Short task: Please output the lines below as a Markdown table with two columns, No. and Line, giving each line its row number and leaving out blank lines.

## start

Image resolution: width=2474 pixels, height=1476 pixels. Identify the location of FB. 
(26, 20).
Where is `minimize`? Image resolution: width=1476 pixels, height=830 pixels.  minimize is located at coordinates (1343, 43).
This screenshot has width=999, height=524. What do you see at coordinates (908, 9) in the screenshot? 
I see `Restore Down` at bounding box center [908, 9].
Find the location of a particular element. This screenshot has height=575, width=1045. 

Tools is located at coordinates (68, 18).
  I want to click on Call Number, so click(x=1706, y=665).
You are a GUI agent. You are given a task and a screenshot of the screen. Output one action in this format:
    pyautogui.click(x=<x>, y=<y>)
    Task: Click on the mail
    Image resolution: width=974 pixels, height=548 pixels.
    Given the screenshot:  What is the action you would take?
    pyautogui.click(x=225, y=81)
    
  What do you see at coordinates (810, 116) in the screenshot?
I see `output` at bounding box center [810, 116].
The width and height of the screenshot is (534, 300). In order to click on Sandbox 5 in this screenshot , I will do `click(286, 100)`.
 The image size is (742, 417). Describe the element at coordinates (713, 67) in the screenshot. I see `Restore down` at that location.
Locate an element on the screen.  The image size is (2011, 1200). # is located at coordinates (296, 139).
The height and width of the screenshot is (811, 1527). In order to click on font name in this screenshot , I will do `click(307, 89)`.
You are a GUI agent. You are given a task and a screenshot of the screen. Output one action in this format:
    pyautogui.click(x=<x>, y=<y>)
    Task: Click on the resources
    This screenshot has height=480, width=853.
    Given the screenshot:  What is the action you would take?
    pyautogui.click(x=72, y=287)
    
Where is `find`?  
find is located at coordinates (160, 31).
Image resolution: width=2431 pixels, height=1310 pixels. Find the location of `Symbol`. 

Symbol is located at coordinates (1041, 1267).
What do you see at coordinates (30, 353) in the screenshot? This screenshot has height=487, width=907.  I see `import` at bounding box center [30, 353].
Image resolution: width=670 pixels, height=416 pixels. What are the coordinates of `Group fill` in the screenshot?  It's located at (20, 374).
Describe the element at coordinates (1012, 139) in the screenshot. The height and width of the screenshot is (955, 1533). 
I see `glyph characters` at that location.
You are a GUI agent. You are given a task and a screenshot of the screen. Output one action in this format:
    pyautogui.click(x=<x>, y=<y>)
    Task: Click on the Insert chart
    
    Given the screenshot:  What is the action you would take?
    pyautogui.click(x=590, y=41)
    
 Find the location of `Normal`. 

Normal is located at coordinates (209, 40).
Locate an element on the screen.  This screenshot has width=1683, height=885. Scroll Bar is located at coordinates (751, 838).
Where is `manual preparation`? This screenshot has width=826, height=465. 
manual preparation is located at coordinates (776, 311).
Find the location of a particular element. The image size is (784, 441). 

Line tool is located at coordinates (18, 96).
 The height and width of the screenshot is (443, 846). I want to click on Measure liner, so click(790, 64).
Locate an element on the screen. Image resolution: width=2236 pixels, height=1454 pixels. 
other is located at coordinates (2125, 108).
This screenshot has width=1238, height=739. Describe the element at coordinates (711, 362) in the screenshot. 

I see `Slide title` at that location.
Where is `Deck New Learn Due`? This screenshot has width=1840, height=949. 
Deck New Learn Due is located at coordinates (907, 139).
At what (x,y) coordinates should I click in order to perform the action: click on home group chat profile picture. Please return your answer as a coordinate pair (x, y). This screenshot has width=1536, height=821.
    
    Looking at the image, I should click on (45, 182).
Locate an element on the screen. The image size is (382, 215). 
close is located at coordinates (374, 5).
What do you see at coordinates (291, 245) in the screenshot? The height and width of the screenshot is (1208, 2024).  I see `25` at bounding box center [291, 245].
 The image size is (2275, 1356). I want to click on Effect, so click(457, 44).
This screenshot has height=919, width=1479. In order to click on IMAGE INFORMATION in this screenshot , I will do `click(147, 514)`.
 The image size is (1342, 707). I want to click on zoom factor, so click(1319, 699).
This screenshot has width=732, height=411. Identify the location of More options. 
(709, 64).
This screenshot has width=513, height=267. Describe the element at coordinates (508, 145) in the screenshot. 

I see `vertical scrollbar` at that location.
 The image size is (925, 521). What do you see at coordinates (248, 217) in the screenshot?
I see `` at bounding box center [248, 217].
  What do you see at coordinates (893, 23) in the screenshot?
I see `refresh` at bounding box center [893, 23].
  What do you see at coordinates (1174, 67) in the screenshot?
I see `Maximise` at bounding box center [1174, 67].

## end

The answer:
| No. | Line |
|---|---|
| 1 | Image resolution: width=2474 pixels, height=1476 pixels. Identify the location of FB.  |
| 2 | (26, 20). |
| 3 | Where is `minimize`? Image resolution: width=1476 pixels, height=830 pixels.  minimize is located at coordinates (1343, 43). |
| 4 | This screenshot has width=999, height=524. What do you see at coordinates (908, 9) in the screenshot?  |
| 5 | I see `Restore Down` at bounding box center [908, 9]. |
| 6 | Find the location of a particular element. This screenshot has height=575, width=1045.  |
| 7 | Tools is located at coordinates (68, 18). |
| 8 |   I want to click on Call Number, so click(x=1706, y=665). |
| 9 | You are a GUI agent. You are given a task and a screenshot of the screen. Output one action in this format: |
| 10 |     pyautogui.click(x=<x>, y=<y>) |
| 11 |     Task: Click on the mail |
| 12 |     Image resolution: width=974 pixels, height=548 pixels. |
| 13 |     Given the screenshot:  What is the action you would take? |
| 14 |     pyautogui.click(x=225, y=81) |
| 15 |   What do you see at coordinates (810, 116) in the screenshot? |
| 16 | I see `output` at bounding box center [810, 116]. |
| 17 | The width and height of the screenshot is (534, 300). In order to click on Sandbox 5 in this screenshot , I will do `click(286, 100)`. |
| 18 |  The image size is (742, 417). Describe the element at coordinates (713, 67) in the screenshot. I see `Restore down` at that location. |
| 19 | Locate an element on the screen.  The image size is (2011, 1200). # is located at coordinates (296, 139). |
| 20 | The height and width of the screenshot is (811, 1527). In order to click on font name in this screenshot , I will do `click(307, 89)`. |
| 21 | You are a GUI agent. You are given a task and a screenshot of the screen. Output one action in this format: |
| 22 |     pyautogui.click(x=<x>, y=<y>) |
| 23 |     Task: Click on the resources |
| 24 |     This screenshot has height=480, width=853. |
| 25 |     Given the screenshot:  What is the action you would take? |
| 26 |     pyautogui.click(x=72, y=287) |
| 27 | Where is `find`?   |
| 28 | find is located at coordinates (160, 31). |
| 29 | Image resolution: width=2431 pixels, height=1310 pixels. Find the location of `Symbol`.  |
| 30 | Symbol is located at coordinates (1041, 1267). |
| 31 | What do you see at coordinates (30, 353) in the screenshot? This screenshot has height=487, width=907.  I see `import` at bounding box center [30, 353]. |
| 32 | Image resolution: width=670 pixels, height=416 pixels. What are the coordinates of `Group fill` in the screenshot?  It's located at (20, 374). |
| 33 | Describe the element at coordinates (1012, 139) in the screenshot. The height and width of the screenshot is (955, 1533).  |
| 34 | I see `glyph characters` at that location. |
| 35 | You are a GUI agent. You are given a task and a screenshot of the screen. Output one action in this format: |
| 36 |     pyautogui.click(x=<x>, y=<y>) |
| 37 |     Task: Click on the Insert chart |
| 38 |     Given the screenshot:  What is the action you would take? |
| 39 |     pyautogui.click(x=590, y=41) |
| 40 |  Find the location of `Normal`.  |
| 41 | Normal is located at coordinates (209, 40). |
| 42 | Locate an element on the screen.  This screenshot has width=1683, height=885. Scroll Bar is located at coordinates (751, 838). |
| 43 | Where is `manual preparation`? This screenshot has width=826, height=465.  |
| 44 | manual preparation is located at coordinates (776, 311). |
| 45 | Find the location of a particular element. The image size is (784, 441).  |
| 46 | Line tool is located at coordinates (18, 96). |
| 47 |  The height and width of the screenshot is (443, 846). I want to click on Measure liner, so click(790, 64). |
| 48 | Locate an element on the screen. Image resolution: width=2236 pixels, height=1454 pixels.  |
| 49 | other is located at coordinates (2125, 108). |
| 50 | This screenshot has width=1238, height=739. Describe the element at coordinates (711, 362) in the screenshot.  |
| 51 | I see `Slide title` at that location. |
| 52 | Where is `Deck New Learn Due`? This screenshot has width=1840, height=949.  |
| 53 | Deck New Learn Due is located at coordinates (907, 139). |
| 54 | At what (x,y) coordinates should I click in order to perform the action: click on home group chat profile picture. Please return your answer as a coordinate pair (x, y). This screenshot has width=1536, height=821. |
| 55 |     Looking at the image, I should click on (45, 182). |
| 56 | Locate an element on the screen. The image size is (382, 215).  |
| 57 | close is located at coordinates (374, 5). |
| 58 | What do you see at coordinates (291, 245) in the screenshot? The height and width of the screenshot is (1208, 2024).  I see `25` at bounding box center [291, 245]. |
| 59 |  The image size is (2275, 1356). I want to click on Effect, so click(457, 44). |
| 60 | This screenshot has height=919, width=1479. In order to click on IMAGE INFORMATION in this screenshot , I will do `click(147, 514)`. |
| 61 |  The image size is (1342, 707). I want to click on zoom factor, so click(1319, 699). |
| 62 | This screenshot has width=732, height=411. Identify the location of More options.  |
| 63 | (709, 64). |
| 64 | This screenshot has width=513, height=267. Describe the element at coordinates (508, 145) in the screenshot.  |
| 65 | I see `vertical scrollbar` at that location. |
| 66 |  The image size is (925, 521). What do you see at coordinates (248, 217) in the screenshot? |
| 67 | I see `` at bounding box center [248, 217]. |
| 68 |   What do you see at coordinates (893, 23) in the screenshot? |
| 69 | I see `refresh` at bounding box center [893, 23]. |
| 70 |   What do you see at coordinates (1174, 67) in the screenshot? |
| 71 | I see `Maximise` at bounding box center [1174, 67]. |